I grew up in Schweinfurt, Germany, where my family was dedicated to nature – either in my grandfather’s big garden or the diverse countryside.
Almost every Sunday, my mother would take my brother and me to nearby mountains to walk; explore; learn about wild plants and berries; and nap in the meadow. With our faces so close to the flowers, the gentle buzzing of insects lulled us to sleep.
I credit today’s powers of observation to my mother’s influence. She was forever pointing out plants, berries, critters and other items of interest to her, but not necessarily to me in those days.
Lately, I have been on guided nature walks with Jim Amon, former D&R Greenway Director of Stewardship. He introduced members of the Princeton Photography Club to fascinating trails on D&R-Greenway-preserved land. In summer, my paths lead through woods and along rocky cliffs of Mt. Desert Island, near Maine’s Acadia National Park. New Jersey’s Pine Barrens are rich in nature’s rarities, often found nowhere else.

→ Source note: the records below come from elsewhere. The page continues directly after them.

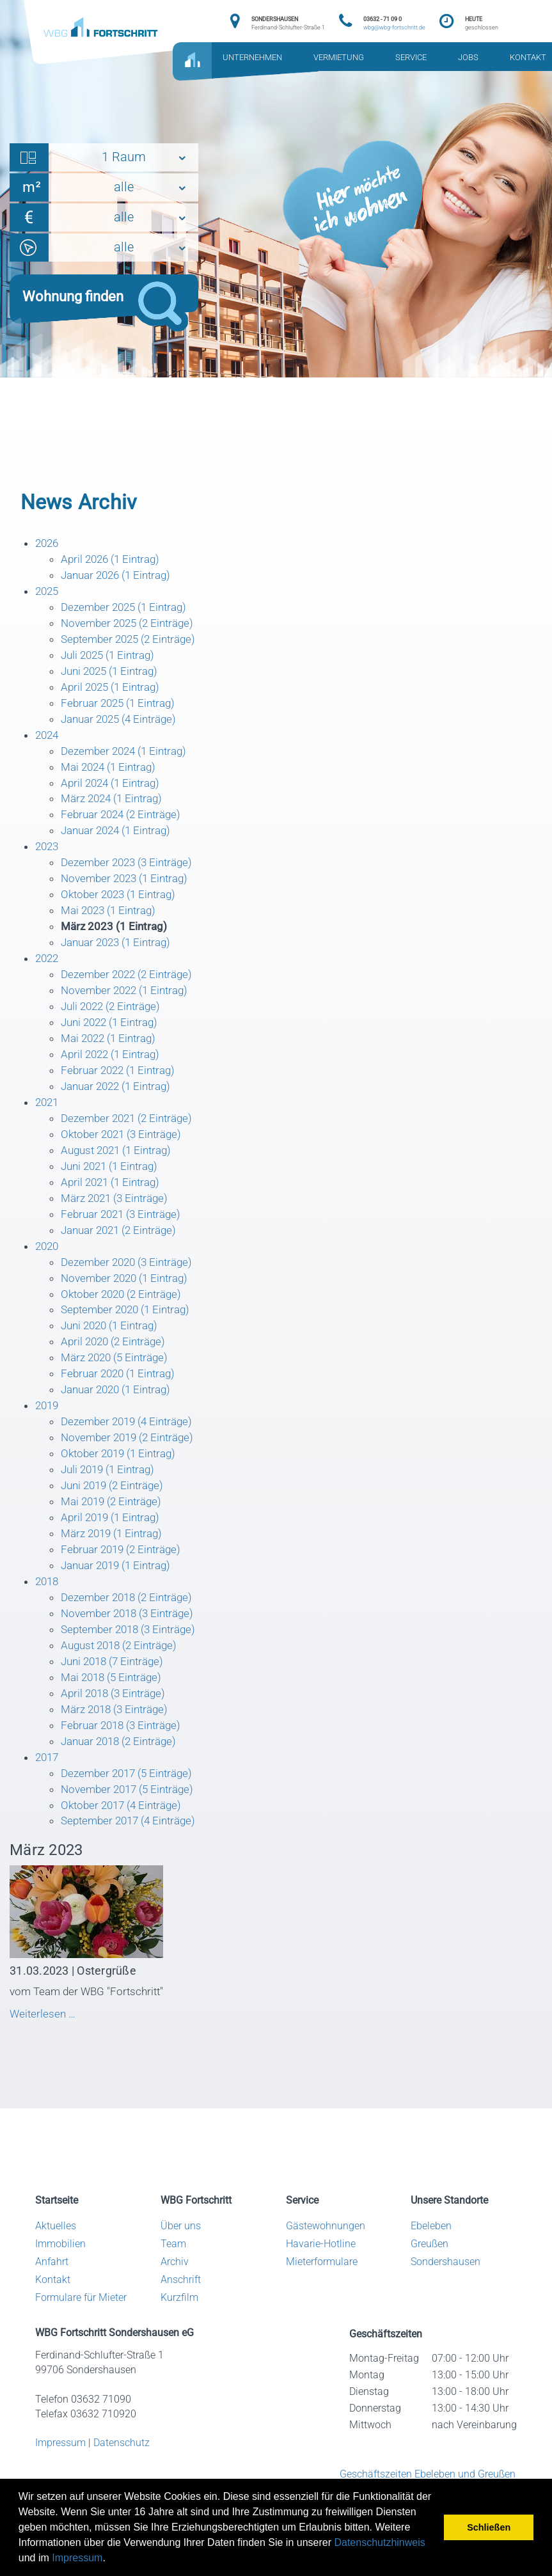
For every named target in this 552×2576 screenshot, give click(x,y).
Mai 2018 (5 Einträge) (115, 1711)
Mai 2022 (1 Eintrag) (112, 1054)
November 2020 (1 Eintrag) (128, 1300)
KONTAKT (528, 58)
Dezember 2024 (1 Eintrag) (128, 757)
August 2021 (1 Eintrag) (120, 1168)
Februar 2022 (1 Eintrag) (122, 1086)
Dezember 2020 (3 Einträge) (131, 1283)
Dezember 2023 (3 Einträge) (131, 873)
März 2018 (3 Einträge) (118, 1744)
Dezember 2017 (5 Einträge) (131, 1810)
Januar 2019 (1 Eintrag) (120, 1596)
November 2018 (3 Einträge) (131, 1645)
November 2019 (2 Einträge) (131, 1464)
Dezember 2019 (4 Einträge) (131, 1448)
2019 (48, 1432)
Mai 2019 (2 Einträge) (115, 1530)
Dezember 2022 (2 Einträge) (131, 988)
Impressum (77, 2557)
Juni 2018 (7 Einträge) (116, 1695)
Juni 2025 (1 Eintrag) (113, 675)
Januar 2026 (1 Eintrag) (120, 576)
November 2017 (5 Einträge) (131, 1826)
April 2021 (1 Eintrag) (113, 1201)
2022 (48, 971)
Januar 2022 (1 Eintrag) (120, 1103)
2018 (48, 1612)
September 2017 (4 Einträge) (133, 1859)
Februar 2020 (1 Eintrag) (122, 1398)
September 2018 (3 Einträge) (133, 1662)
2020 (48, 1267)
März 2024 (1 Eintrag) (115, 807)
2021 (48, 1119)
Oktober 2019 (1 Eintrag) (122, 1481)
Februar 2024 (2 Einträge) (125, 823)
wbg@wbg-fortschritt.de (394, 27)
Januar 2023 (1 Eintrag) (120, 954)
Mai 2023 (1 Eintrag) (112, 922)
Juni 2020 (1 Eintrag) (113, 1349)
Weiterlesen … (73, 2053)
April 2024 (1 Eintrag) (113, 790)
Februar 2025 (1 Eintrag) (122, 708)
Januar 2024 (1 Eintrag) (120, 839)
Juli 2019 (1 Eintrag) (111, 1497)
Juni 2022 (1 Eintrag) (113, 1037)
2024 (48, 741)
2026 (48, 544)
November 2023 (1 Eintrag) (128, 889)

Everywhere, I look for berries, mushrooms, seaweed, plants, mosses and lichen. I seem to be drawn to the unusual. Often the tiniest plants compel me, as though I were still my child self. I am pleased that D&R Greenway invited me to share these images from the child’s perspective for Olivia’s Rainbow Gallery.
The exhibit Forest Bathing is based on the Japanese concept of Shinrin-Yoku; using Nature to heal and restore mind and body.